Provided records

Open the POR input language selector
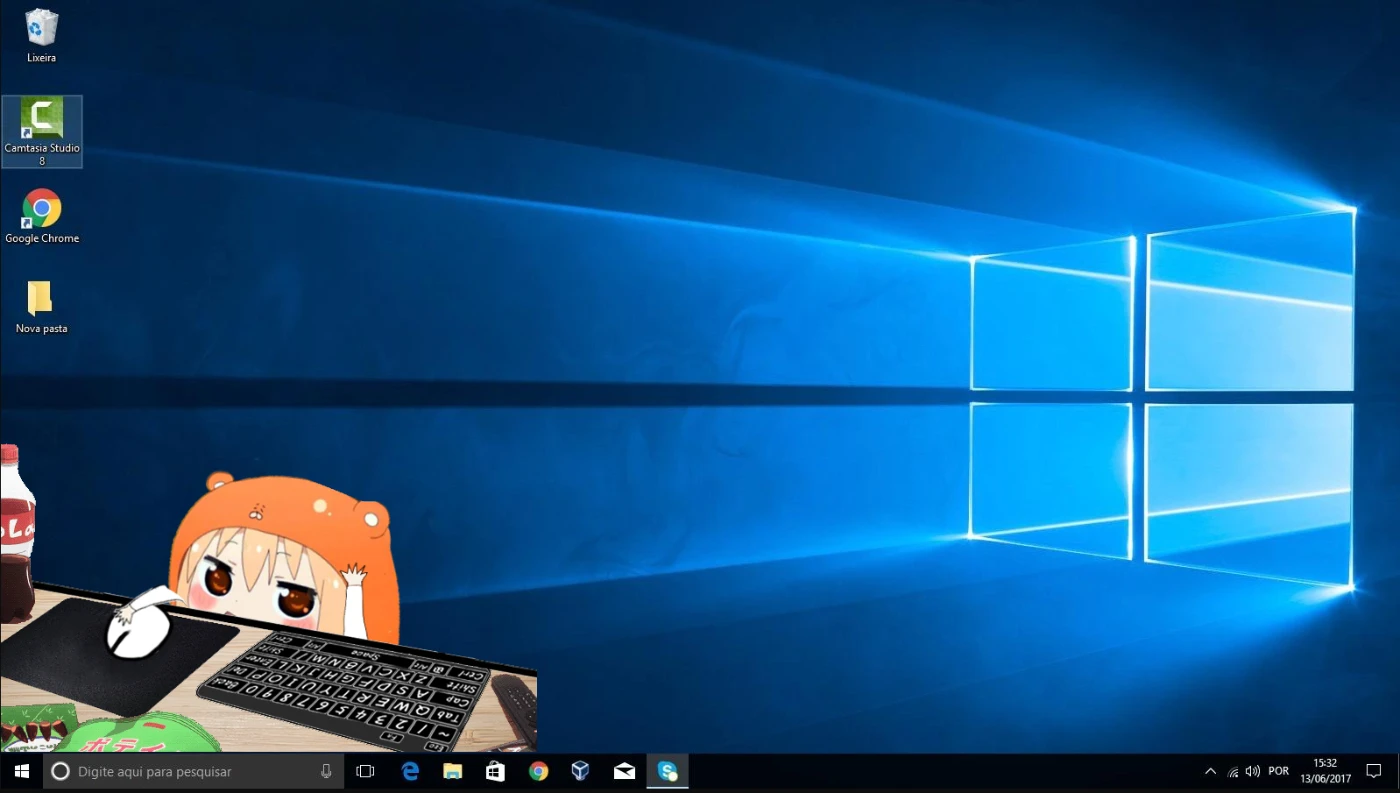tap(1278, 771)
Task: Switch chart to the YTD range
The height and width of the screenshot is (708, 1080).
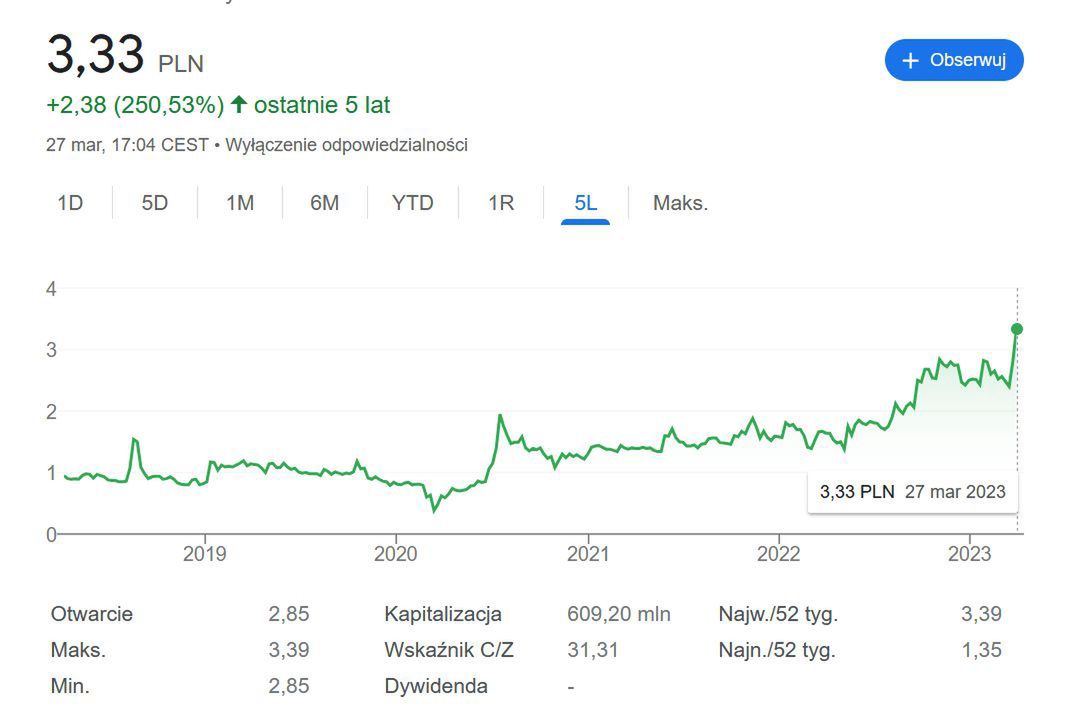Action: (x=413, y=203)
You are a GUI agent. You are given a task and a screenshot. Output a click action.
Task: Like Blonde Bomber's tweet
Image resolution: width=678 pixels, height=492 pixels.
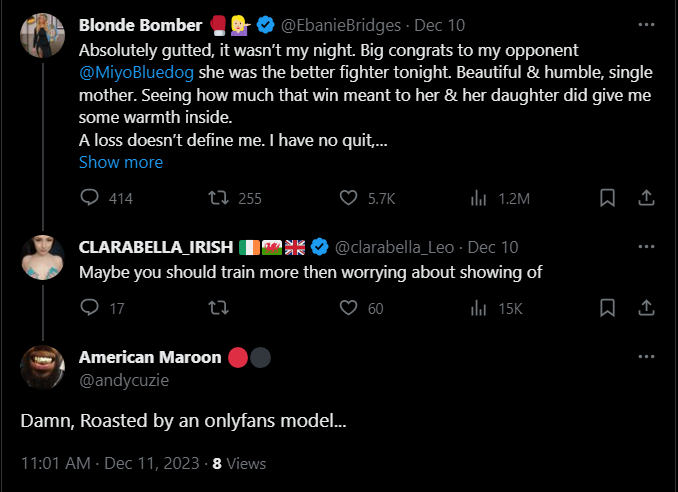[349, 198]
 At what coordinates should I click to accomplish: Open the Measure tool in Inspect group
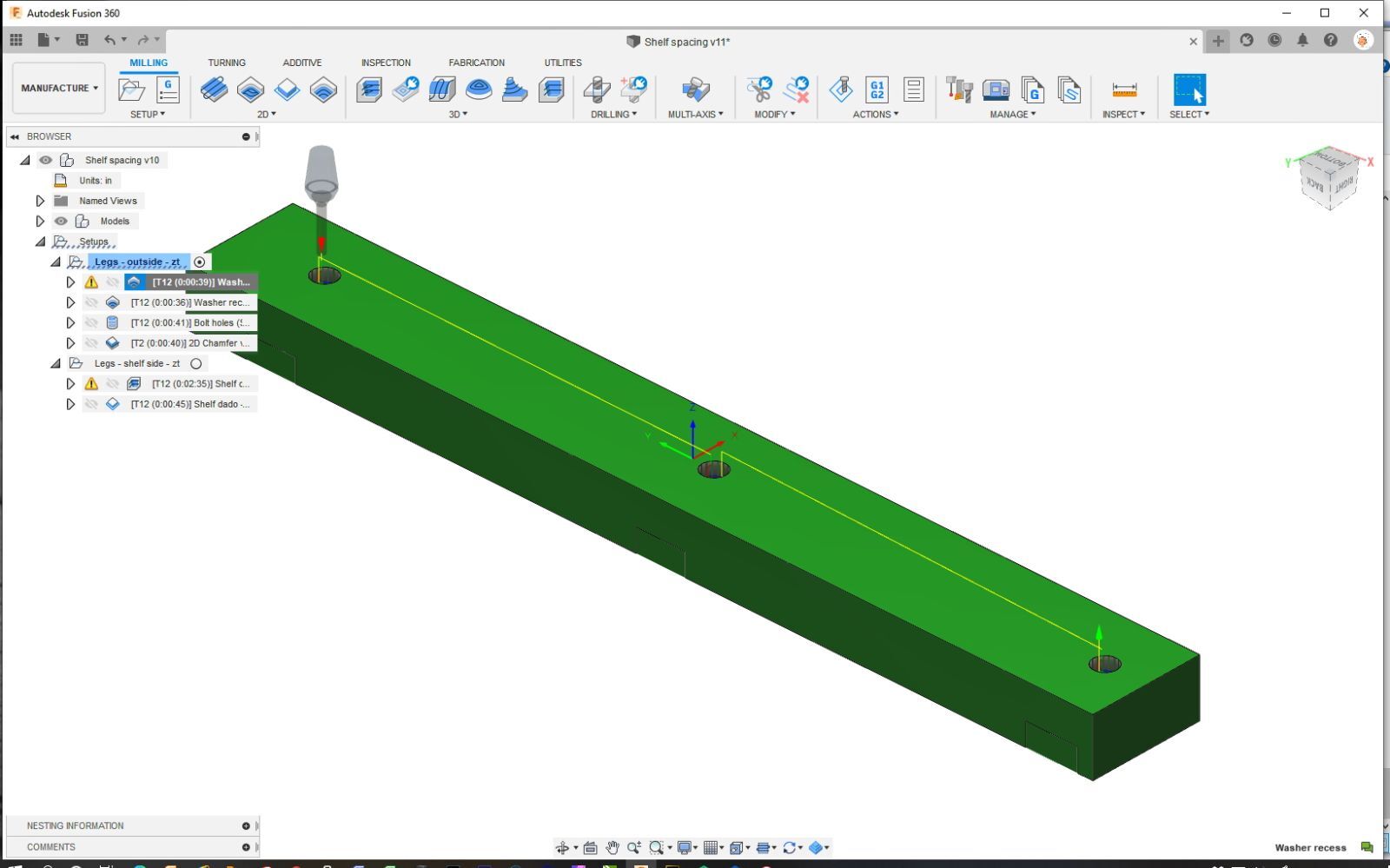[1124, 89]
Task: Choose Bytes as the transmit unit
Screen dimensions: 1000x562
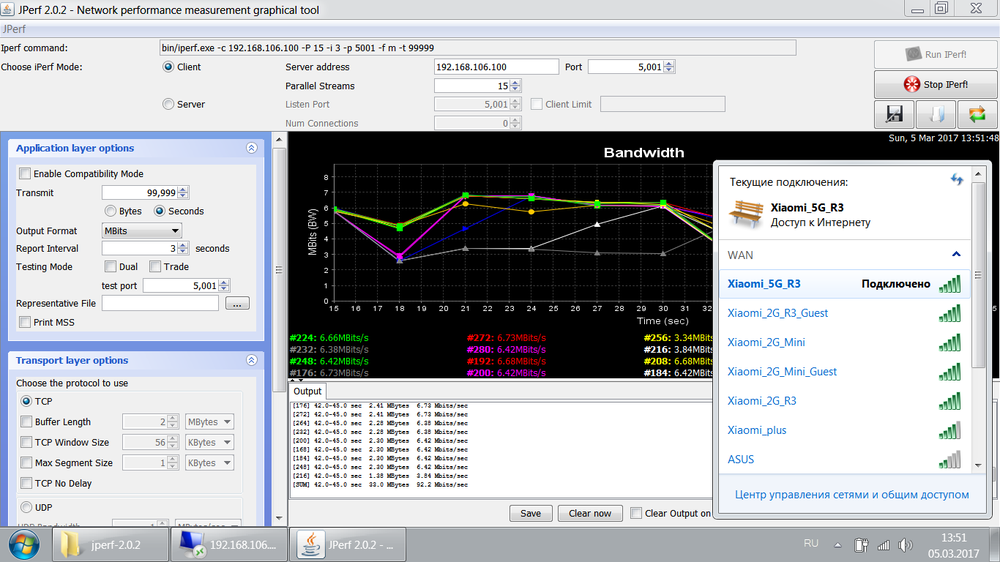Action: [x=110, y=211]
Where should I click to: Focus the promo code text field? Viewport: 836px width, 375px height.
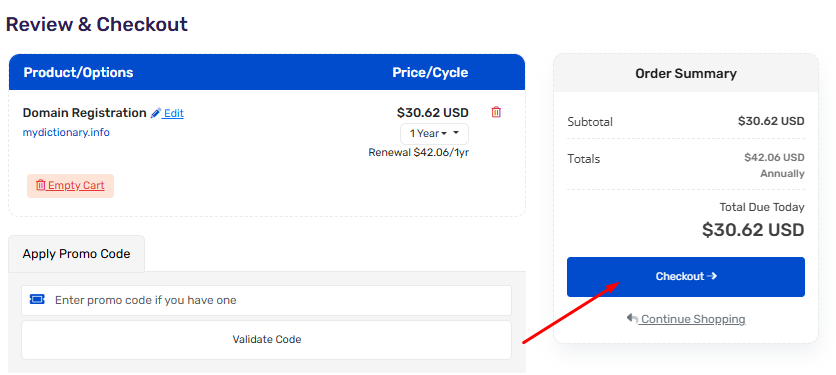click(267, 300)
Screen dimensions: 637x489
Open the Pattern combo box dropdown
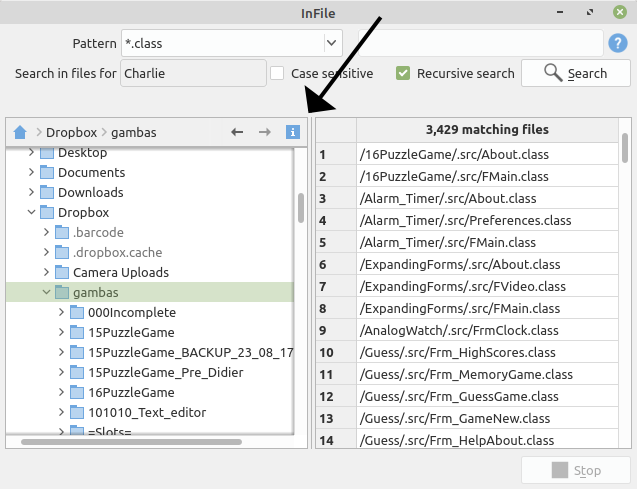pyautogui.click(x=332, y=43)
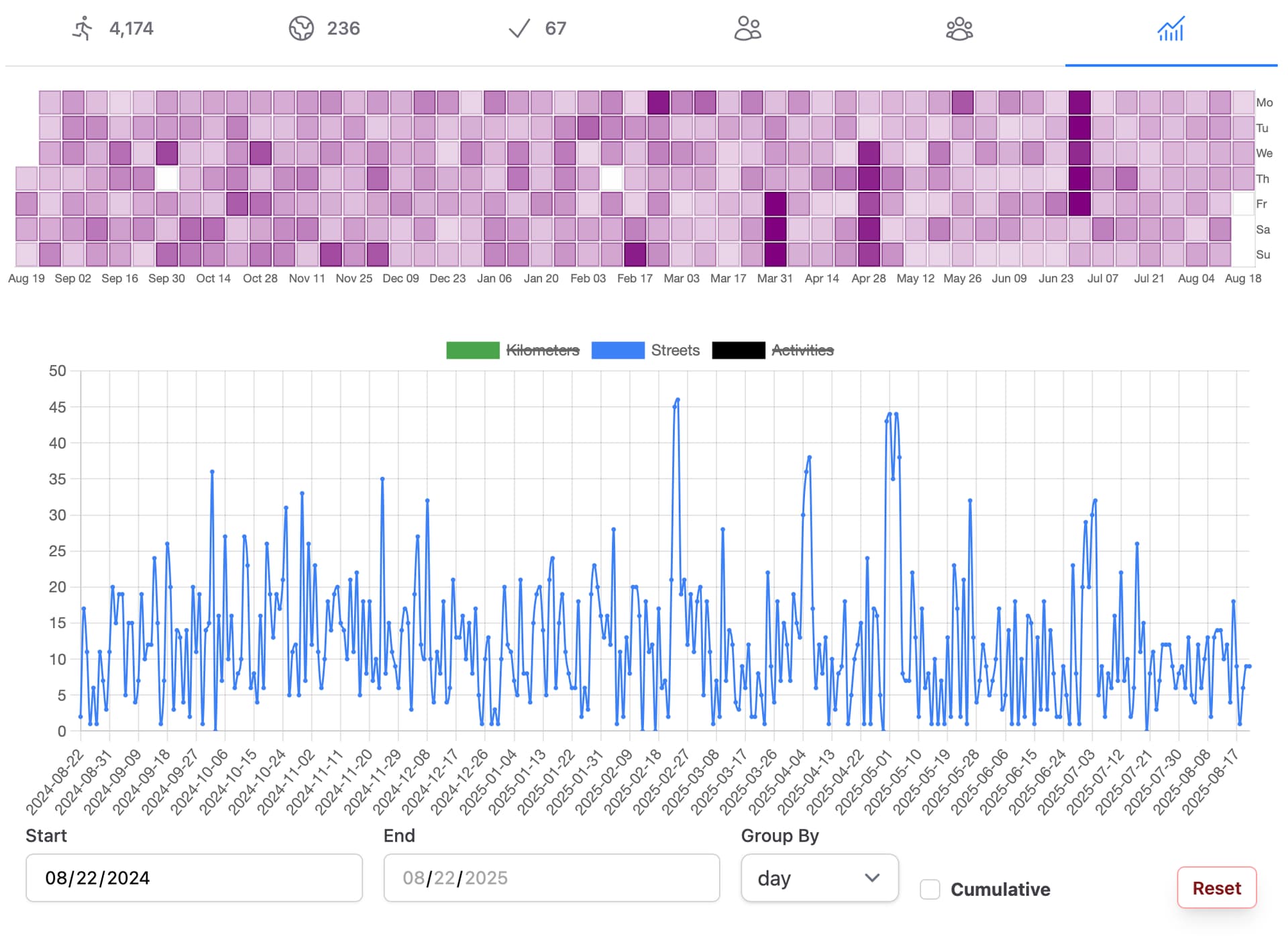Enable the Cumulative checkbox
This screenshot has height=951, width=1288.
930,889
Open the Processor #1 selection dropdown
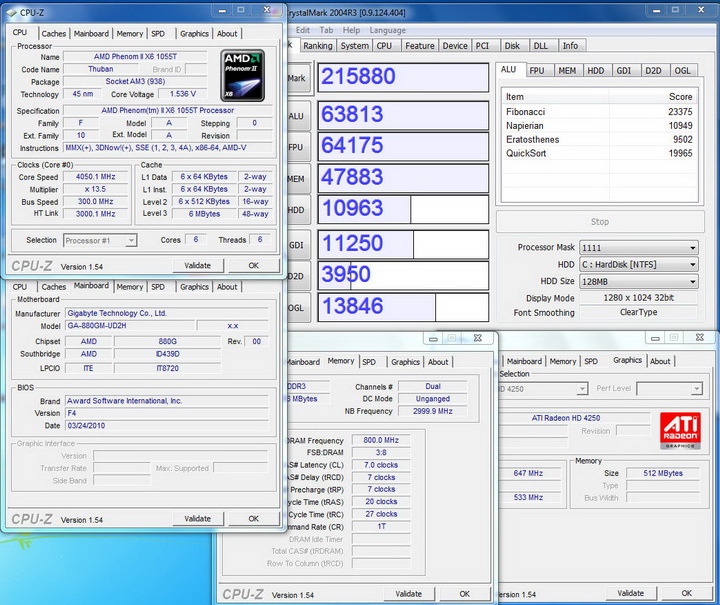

Written task
Reproduce all of the items above word for word, leaving out the pictures.

Final result
Open the POR input language selector
tap(1278, 771)
Task: Switch chart to the YTD range
The height and width of the screenshot is (708, 1080).
Action: (x=413, y=203)
You are a GUI agent. You are given a task and a screenshot. Output a click action.
Task: Like Blonde Bomber's tweet
Image resolution: width=678 pixels, height=492 pixels.
[349, 198]
 At what coordinates should I click to accomplish: Open the Measure tool in Inspect group
[1124, 89]
Task: Choose Bytes as the transmit unit
Screen dimensions: 1000x562
Action: [x=110, y=211]
Where should I click to: Focus the promo code text field? Viewport: 836px width, 375px height.
click(267, 300)
Screen dimensions: 637x489
Open the Pattern combo box dropdown
pyautogui.click(x=332, y=43)
Enable the Cumulative checkbox
This screenshot has height=951, width=1288.
930,889
Open the Processor #1 selection dropdown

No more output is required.